» **What you are asked to do**: Print the records below word for word, beginning with the first line and ending once the line containing "[button] (132, 209)" is printed.
::: The records :::
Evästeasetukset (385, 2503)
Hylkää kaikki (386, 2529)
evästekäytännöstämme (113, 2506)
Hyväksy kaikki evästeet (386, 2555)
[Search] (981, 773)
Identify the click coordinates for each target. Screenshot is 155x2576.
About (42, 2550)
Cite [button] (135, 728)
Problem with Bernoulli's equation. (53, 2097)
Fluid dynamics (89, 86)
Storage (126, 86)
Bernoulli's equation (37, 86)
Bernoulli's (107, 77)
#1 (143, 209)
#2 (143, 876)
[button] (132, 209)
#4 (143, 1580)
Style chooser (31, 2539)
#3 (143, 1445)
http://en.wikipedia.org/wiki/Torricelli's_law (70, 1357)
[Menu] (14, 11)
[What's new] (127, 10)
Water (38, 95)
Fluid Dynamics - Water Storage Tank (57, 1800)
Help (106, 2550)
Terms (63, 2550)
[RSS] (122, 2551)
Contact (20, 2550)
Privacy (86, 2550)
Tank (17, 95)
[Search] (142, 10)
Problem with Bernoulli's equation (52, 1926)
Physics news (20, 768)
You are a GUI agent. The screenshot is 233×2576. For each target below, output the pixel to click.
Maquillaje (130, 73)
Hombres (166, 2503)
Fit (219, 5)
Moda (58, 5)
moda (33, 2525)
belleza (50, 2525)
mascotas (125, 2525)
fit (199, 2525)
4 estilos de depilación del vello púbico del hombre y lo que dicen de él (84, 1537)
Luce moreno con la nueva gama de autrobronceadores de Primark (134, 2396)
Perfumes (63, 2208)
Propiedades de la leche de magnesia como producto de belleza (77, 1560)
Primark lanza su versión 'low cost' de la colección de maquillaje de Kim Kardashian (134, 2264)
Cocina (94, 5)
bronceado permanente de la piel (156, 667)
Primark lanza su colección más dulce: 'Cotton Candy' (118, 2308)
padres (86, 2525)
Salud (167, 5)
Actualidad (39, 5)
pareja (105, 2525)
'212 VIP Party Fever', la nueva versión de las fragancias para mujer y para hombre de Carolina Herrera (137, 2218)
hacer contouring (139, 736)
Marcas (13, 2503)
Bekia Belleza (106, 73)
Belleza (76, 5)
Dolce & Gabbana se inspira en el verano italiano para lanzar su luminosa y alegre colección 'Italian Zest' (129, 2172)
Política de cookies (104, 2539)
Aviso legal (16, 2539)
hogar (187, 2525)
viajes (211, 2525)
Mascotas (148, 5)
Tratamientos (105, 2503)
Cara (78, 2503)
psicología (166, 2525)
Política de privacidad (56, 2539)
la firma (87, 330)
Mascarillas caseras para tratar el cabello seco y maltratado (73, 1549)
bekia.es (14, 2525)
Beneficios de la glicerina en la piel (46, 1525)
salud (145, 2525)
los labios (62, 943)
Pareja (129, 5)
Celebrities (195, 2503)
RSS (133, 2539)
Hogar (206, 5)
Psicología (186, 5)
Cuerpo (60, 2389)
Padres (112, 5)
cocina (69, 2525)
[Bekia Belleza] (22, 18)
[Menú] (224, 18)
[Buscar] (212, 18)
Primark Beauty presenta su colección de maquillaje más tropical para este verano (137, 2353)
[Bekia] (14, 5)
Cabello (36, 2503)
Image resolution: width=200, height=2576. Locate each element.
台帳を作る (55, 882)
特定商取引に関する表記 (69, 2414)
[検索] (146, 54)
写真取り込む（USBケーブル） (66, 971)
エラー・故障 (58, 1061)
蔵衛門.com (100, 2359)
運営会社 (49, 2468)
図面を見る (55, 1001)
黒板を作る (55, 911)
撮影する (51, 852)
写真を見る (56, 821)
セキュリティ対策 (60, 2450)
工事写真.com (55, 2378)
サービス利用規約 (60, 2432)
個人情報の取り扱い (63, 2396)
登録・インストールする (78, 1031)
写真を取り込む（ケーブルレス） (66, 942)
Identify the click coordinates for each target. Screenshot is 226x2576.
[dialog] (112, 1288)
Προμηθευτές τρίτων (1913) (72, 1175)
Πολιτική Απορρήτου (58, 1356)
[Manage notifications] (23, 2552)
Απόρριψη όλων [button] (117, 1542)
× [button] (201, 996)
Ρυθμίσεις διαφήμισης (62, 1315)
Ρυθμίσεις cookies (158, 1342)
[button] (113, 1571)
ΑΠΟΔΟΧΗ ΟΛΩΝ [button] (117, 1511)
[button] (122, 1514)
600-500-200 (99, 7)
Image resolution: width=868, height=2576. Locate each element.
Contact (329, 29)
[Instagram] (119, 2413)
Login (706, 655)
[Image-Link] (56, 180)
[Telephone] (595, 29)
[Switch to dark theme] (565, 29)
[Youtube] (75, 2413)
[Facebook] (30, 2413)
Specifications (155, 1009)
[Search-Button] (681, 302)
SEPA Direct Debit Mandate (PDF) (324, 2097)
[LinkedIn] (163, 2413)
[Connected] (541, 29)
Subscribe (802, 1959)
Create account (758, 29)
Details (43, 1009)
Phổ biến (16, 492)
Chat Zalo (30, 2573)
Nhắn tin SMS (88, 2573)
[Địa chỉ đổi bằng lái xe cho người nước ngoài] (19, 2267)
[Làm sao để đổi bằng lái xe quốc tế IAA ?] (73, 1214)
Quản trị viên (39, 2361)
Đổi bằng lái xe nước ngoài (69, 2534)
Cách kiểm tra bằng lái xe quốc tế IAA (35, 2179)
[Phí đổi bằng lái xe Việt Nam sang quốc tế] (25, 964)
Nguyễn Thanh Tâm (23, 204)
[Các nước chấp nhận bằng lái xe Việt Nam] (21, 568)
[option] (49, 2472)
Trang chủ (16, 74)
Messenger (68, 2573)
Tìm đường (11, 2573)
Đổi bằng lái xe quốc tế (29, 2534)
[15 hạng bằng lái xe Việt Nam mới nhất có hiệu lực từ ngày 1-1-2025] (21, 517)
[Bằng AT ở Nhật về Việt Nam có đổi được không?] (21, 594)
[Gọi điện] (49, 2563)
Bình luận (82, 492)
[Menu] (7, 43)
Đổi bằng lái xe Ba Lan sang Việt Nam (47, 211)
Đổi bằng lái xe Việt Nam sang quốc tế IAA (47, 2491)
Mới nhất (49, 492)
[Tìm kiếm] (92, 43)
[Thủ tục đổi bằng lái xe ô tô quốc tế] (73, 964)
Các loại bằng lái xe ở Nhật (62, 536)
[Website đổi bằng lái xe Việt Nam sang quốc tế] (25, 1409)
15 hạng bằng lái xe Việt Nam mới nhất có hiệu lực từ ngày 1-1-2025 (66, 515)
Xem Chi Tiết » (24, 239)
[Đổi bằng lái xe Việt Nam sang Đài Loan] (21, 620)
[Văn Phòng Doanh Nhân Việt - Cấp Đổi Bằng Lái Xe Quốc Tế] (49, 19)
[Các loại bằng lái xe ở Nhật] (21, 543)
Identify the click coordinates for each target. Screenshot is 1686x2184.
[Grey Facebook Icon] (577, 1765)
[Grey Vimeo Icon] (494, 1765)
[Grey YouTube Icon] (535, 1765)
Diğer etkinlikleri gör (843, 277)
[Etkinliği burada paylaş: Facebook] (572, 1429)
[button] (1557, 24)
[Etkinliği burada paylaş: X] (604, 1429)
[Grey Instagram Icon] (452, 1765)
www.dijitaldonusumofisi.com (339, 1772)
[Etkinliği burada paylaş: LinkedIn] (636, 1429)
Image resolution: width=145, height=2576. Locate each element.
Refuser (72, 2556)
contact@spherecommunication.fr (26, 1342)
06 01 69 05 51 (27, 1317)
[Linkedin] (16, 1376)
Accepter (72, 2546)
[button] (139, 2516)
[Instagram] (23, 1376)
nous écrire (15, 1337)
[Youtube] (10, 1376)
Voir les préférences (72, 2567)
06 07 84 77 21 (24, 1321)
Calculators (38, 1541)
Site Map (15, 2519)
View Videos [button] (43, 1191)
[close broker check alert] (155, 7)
:::
» **Result**:
Evästeasetukset (385, 2503)
Hylkää kaikki (386, 2529)
evästekäytännöstämme (113, 2506)
Hyväksy kaikki evästeet (386, 2555)
[Search] (981, 773)
Identify the click coordinates for each target. Screenshot is 155x2576.
About (42, 2550)
Cite [button] (135, 728)
Problem with Bernoulli's equation. (53, 2097)
Fluid dynamics (89, 86)
Storage (126, 86)
Bernoulli's equation (37, 86)
Bernoulli's (107, 77)
#1 (143, 209)
#2 (143, 876)
[button] (132, 209)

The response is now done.